- Born: Miriam Ngunjo Shalo Weledji December 13, 1937 Bamenda, Cameroon
- Died: March 11, 2024 (aged 86) Limbe, Cameroon
- Education: University of Oxford Holborn College of Law University College London
- Occupation: Lawyer
- Known for: First woman lawyer registered with the Cameroon Bar
- Children: 5

= Miriam Weledji =

Cameroonian lawyer (1937 - 2024)

Miriam Weledji, real name Miriam Ngunjo Shalo Weledji (December 13, 1937 - March 11, 2024) was a Cameroonian lawyer. She was the first female lawyer registered with the Cameroon Bar.

== Early life and education ==
Miriam was born on December 13, 1937, in Bamenda. From 1944 to 1952, she received her primary education at the convent school of Soppo Buea where she again obtained her school leaving certificate. She went to Nigeria for her secondary education where she attended Holy Rosary College in Enugu. From 1952 to 1955, she passed her level II teaching certificate. In June 1958, she obtained the general certificate of education (O. Level) and two years later, the general certificate of education (A. Level).

After traveling through Nigeria, she continued to England. From 1965 to 1966, she studied at the University of Oxford and obtained a degree in administration. From 1966 to June 1968, she attended Holborn College of Law, where she obtained Bachelor in Law (LLB).
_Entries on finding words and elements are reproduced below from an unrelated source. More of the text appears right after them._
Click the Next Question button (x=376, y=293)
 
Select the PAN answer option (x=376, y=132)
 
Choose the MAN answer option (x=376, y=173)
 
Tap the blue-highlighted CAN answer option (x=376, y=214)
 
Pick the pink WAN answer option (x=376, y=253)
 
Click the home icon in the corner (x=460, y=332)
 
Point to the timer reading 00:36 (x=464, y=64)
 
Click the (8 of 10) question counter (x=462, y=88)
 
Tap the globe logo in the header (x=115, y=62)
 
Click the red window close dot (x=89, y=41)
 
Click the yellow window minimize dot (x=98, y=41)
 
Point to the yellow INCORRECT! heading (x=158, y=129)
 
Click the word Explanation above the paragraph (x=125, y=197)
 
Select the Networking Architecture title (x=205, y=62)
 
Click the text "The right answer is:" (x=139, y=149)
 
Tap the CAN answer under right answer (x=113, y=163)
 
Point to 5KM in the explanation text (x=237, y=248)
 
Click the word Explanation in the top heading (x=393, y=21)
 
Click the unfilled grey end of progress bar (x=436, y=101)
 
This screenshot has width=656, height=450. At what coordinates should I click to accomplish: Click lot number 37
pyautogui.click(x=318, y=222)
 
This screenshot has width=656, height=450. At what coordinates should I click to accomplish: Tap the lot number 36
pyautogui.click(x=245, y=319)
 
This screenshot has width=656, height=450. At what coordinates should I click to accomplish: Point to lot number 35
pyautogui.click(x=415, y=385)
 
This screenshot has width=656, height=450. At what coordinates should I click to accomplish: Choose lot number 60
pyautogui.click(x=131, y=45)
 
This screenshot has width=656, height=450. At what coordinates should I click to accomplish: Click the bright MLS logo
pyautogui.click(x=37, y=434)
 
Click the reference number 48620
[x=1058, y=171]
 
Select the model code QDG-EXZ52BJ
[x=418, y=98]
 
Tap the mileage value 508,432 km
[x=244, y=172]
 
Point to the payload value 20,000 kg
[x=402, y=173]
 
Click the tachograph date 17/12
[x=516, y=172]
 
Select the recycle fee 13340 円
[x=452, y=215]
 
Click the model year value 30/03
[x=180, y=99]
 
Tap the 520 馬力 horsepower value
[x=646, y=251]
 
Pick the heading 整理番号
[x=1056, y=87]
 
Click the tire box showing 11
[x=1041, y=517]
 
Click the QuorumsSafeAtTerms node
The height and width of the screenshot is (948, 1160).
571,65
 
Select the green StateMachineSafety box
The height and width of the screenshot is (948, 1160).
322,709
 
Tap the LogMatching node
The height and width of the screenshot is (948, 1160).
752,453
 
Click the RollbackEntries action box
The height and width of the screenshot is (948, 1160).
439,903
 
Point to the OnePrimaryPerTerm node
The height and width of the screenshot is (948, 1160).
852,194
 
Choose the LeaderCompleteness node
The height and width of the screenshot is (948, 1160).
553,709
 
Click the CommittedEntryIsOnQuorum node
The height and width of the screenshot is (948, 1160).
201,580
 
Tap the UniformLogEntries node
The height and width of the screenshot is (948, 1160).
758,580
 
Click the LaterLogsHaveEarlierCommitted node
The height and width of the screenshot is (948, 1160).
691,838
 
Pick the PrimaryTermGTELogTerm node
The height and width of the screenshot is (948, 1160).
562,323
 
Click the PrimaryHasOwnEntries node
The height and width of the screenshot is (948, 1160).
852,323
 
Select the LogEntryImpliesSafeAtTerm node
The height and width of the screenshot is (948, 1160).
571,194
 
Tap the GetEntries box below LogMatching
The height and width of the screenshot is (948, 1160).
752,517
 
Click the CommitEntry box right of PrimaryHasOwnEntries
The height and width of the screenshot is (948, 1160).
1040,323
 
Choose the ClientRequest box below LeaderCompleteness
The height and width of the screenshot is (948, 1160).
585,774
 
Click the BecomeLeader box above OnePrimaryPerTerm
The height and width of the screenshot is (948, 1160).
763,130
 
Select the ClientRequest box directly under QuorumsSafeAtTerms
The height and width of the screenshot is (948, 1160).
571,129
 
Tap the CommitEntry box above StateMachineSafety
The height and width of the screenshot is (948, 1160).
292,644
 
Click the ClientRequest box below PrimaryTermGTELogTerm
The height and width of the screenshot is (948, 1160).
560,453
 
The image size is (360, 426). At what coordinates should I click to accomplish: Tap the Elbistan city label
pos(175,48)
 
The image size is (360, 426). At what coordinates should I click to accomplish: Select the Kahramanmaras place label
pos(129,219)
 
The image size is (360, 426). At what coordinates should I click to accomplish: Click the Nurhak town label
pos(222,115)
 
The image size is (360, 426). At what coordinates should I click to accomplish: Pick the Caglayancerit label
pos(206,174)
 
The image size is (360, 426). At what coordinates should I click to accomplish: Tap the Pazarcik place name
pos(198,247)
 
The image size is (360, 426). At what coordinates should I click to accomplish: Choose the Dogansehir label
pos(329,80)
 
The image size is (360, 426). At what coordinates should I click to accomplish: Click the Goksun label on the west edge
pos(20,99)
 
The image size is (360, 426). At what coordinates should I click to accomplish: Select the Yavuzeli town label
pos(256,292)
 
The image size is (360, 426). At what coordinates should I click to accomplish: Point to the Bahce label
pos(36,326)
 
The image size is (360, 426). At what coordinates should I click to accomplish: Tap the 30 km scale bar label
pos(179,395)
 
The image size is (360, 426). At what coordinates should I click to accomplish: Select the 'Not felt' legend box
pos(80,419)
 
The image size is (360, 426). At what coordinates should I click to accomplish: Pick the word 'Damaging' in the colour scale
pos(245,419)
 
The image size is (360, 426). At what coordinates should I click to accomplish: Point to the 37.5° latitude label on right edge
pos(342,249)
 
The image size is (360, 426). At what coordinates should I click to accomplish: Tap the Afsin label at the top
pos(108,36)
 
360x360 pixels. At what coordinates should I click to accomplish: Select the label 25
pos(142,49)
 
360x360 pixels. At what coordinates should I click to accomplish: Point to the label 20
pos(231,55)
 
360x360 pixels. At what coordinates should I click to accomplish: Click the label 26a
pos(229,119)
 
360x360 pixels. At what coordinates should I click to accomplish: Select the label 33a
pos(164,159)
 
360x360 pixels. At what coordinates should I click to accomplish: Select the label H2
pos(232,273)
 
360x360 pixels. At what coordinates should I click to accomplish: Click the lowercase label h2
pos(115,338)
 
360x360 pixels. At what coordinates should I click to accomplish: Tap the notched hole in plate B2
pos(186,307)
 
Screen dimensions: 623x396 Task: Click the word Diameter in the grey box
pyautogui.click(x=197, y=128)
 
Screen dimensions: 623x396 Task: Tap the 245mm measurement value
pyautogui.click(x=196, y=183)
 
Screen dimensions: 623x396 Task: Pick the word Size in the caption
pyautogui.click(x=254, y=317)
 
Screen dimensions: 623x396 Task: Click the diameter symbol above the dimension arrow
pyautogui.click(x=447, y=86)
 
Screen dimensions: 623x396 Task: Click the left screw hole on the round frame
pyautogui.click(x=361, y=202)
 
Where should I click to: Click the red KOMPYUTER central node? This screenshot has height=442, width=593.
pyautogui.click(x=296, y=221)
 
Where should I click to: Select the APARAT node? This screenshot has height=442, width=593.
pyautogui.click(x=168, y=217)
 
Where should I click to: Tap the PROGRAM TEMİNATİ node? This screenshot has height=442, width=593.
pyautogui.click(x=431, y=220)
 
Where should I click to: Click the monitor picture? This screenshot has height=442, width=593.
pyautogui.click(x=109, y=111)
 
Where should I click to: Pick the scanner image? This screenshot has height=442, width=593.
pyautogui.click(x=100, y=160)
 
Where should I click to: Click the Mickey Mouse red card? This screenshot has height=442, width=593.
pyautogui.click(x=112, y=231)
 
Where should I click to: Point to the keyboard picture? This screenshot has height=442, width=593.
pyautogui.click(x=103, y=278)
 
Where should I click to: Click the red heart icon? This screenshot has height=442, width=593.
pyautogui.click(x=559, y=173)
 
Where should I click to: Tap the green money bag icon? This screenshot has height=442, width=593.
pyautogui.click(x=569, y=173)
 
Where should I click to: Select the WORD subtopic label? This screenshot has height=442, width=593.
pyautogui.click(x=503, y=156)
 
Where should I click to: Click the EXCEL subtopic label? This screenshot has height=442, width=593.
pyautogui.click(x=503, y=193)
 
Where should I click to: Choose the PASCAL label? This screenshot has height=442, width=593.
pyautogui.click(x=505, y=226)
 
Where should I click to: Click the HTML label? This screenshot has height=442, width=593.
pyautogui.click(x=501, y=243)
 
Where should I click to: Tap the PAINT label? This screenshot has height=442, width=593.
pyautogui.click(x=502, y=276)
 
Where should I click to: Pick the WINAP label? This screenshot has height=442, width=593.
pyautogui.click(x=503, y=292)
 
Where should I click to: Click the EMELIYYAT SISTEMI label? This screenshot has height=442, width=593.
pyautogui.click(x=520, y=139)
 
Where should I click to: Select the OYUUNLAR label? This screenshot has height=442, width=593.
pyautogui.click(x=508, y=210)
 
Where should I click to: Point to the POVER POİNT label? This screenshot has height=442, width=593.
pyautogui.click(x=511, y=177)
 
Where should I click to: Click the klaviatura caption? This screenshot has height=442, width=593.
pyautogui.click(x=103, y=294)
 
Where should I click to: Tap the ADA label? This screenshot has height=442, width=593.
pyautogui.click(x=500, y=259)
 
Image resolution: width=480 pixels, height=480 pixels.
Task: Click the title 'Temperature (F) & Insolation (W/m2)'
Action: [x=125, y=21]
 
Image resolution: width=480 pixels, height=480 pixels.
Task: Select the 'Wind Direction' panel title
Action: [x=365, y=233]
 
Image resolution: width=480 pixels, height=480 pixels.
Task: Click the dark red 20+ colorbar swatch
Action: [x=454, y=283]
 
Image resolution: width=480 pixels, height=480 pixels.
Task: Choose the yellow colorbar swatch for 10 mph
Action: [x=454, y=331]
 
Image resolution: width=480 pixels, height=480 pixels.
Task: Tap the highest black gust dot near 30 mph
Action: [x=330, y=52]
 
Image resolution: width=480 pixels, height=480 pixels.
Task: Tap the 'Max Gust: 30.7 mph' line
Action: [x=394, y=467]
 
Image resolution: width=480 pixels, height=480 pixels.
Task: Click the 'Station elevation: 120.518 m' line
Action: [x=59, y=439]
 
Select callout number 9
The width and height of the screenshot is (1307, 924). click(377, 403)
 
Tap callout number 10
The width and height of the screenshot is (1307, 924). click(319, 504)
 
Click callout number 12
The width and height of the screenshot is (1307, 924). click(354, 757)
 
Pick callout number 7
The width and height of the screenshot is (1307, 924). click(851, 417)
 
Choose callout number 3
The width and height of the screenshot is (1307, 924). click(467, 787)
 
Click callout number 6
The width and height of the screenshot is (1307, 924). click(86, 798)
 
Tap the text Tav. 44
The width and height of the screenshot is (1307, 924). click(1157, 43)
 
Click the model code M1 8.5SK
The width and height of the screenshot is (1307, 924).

From 1968 to 1969, she enrolled at University College of London.

== Career ==
In October 1968, Miriam became a barrister and honorable member of Gray's Inn.

She returned to Cameroon where she registered as a lawyer at the Supreme Court of Western Cameroon on June 9, 1969. She became the first female lawyer registered with the Cameroon Bar. She founded the Ngede law firm, headquartered in Limbé (formerly Victoria) in the southwest.

== Personal life ==
Miriam was the mother of five children.

== Death ==
Miriam died on March 11, 2024, at the age of 86 at her residence in Limbe.